All credit card companies charge what is known as an “interchange fee.” This interchange fee “is a small fee paid by a merchant's bank (acquirer) to a cardholder's bank (issuer) to compensate the issuer for the value and benefits that merchants receive when they accept electronic payments.”
If you’ve ever purchased an item at a small store only to encounter a small $0.50 fee to use your credit card, this is the merchant passing on the interchange fee to you.
This fee has benefits and disadvantages. For major corporations like banks, it can help to reduce the heavy fees they would normally pay for issuing cards to end users.
But it acts like a burden for small businesses and corporations, who must either swallow the fee or pass it on to those making payments. This includes tenants.
Expensive Percentage Deductions
Additional fees are extremely common in the industry. Merchant accounts often deduct between 2.5 and 5 percent of the total payment each time a payment is made on the system.
For a landlord accepting a $500 payment, that’s a whopping $25 deducted every month, or $300 per year.
Multiply that by 100, 200, or 300 (if the complex is large), and he ends up losing $30,000 to $90,000 per year for all of his apartments, assuming they all pay by card.
Keep in mind that many landlords don’t make an exceptional amount of profit, either. It costs money to keep a building running and in excellent shape.
Although $25 a month might not seem like a great deal of money in the grand scheme of things, if you’re only making 10% profit each month from that $500 rent charge, that’s half of the property owner’s profit gone right there.
Fraud Risks
In most areas of the United States, credit card fraud is, unfortunately, an issue. So, too, is identity theft. It isn’t unheard of for people to steal someone’s identity and use it to rent an apartment.
The moment they’re discovered, they simply cut ties and run – leaving the landlord in the lurch for everything the credit card company reversed.
Fraudulent use of credit cards also limits the landlord in how he can approach issues of non-payment or damage; most courts will consider the credit card owner the true payor, rather than the renter.
It can be extremely difficult to determine exactly who is paying, and thus, who to hold responsible if non-payment or damage occurs.
What You Can Do About It
Many savvy credit card users want to pay their rent with their card in order to take advantage of travel rewards or cash back programs.

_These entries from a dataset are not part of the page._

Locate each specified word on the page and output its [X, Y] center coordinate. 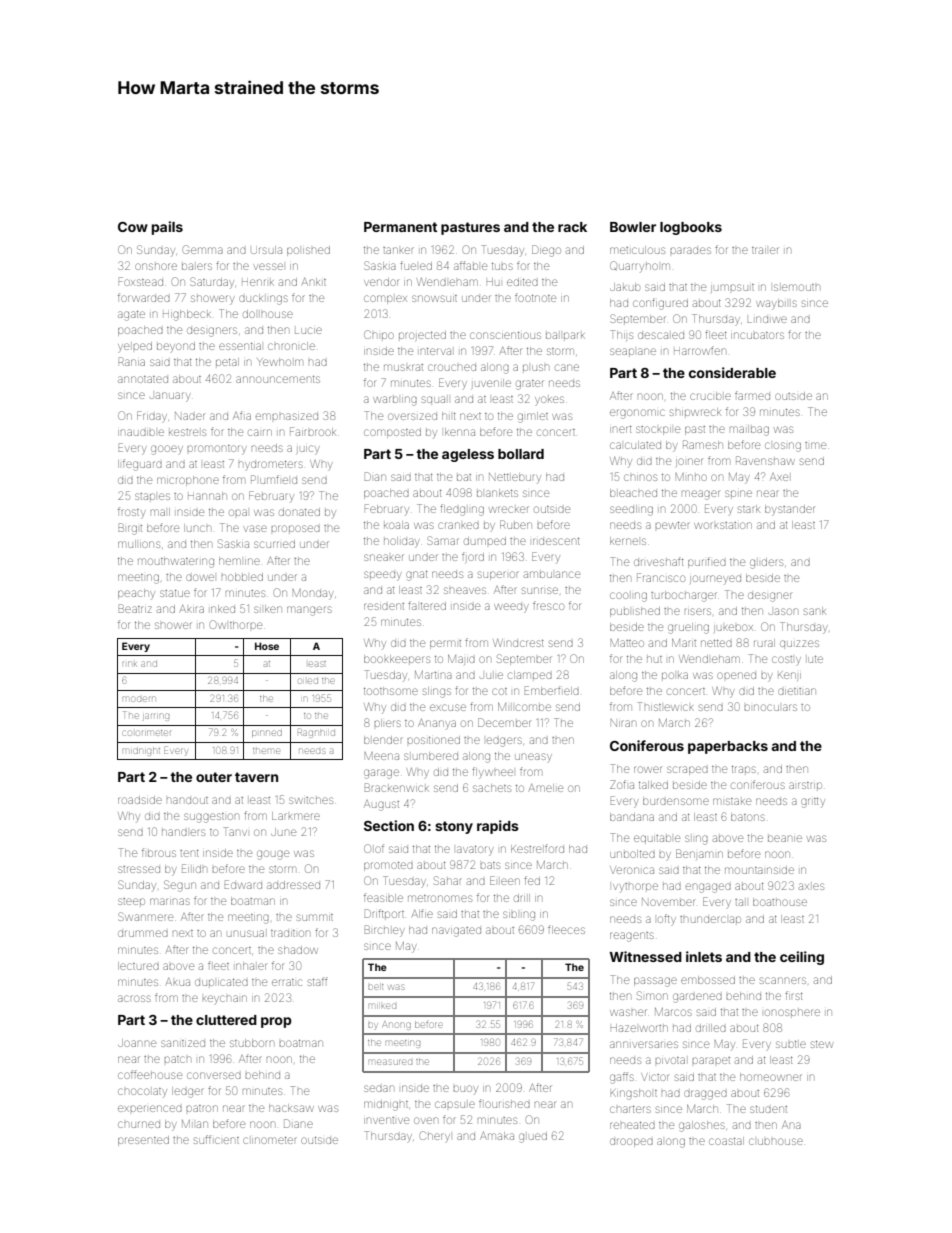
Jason [783, 611]
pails [167, 228]
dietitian [797, 691]
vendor [381, 282]
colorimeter [147, 733]
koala [396, 525]
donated [299, 512]
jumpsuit [732, 288]
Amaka [497, 1136]
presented [143, 1141]
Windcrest [518, 643]
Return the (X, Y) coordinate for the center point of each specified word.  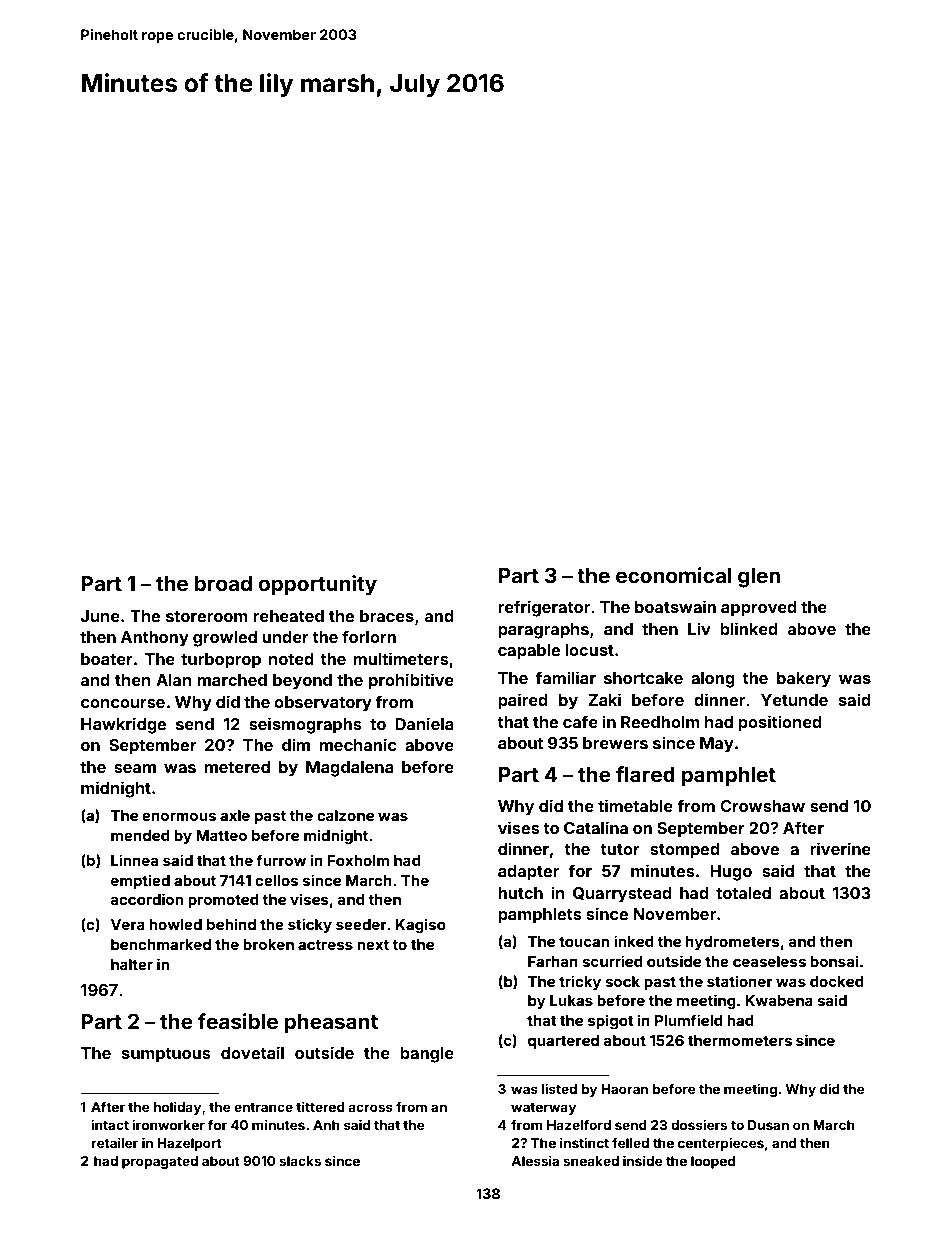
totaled (743, 893)
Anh (326, 1125)
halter (132, 964)
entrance (263, 1107)
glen (759, 578)
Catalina (596, 827)
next (373, 945)
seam (135, 768)
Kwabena (779, 1000)
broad (223, 583)
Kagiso (421, 925)
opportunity (317, 585)
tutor (620, 849)
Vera (128, 924)
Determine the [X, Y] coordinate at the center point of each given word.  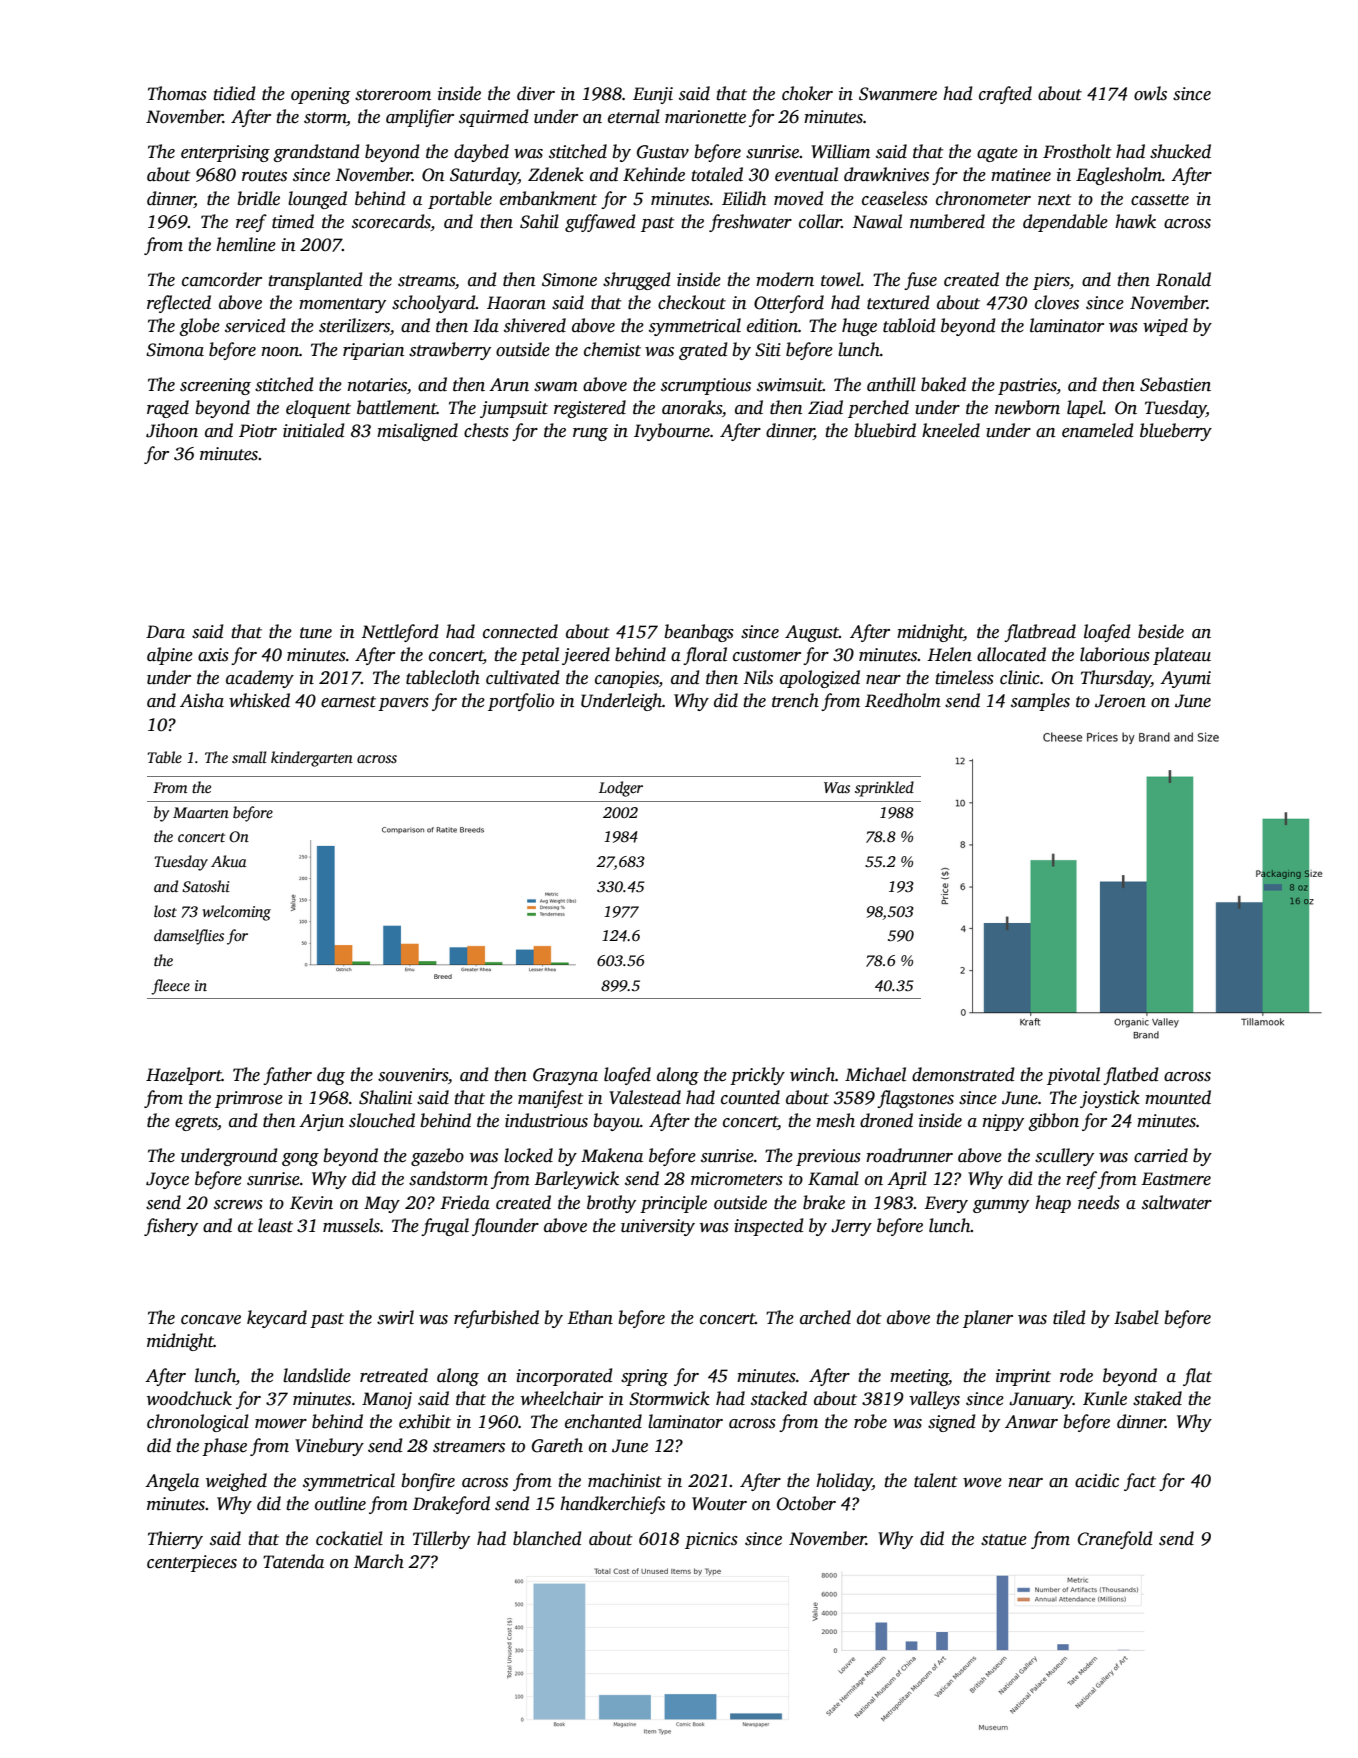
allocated [1011, 654]
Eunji [653, 95]
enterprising [225, 153]
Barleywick [576, 1180]
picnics [711, 1540]
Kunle [1105, 1398]
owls [1150, 93]
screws [238, 1205]
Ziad [825, 407]
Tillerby [441, 1540]
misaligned [417, 432]
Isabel [1136, 1317]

This not only makes your payment a little less, but it can also help offset any additional fees you are charged for the rent payment.
For instance, Citi Double Cash and Capital One Venture Rewards cards essentially award as much as 2% rewards.
If you can limit the fees you are charged and avoid paying interest by paying your balance in full, the rewards could be worth it.
Card users can also earn significant bonuses when they qualify for a new credit card and meet certain spending requirements. Many of these bonuses require you to do so within a certain amount of time after account opening.
For some people, it’s difficult to meet those spending requirements without payments like rent. And, some of these bonuses, depending on the credit card, are worth hundreds of dollars or free award flights.
If this is the route you plan to take, make sure you are using a card with the best welcome bonuses.
Conclusion
The short and sweet of this question is that landlords don’t usually accept credit cards for rent because it isn’t in their best financial or liability-related interests to do so.
But credit cards are still an excellent way to make payments. Remember: you can often use a credit card to buy a money order or cashier’s check and then use that to pay your rent instead.
For consumers, charging your rent to a credit card, even if the property owner allows you to, isn’t a great idea.
Between the fees and the interest, you will likely be charged, your rental payment can end up costing you much more than it would if you just wrote out a check.
If, on the other hand, you prefer the option simply to automate your rent payments and eliminate paper, you should consider automatic bank transfers.
Your bank will often work with the property owner to set up automatic debits each month, and it’s often free and easy to set up.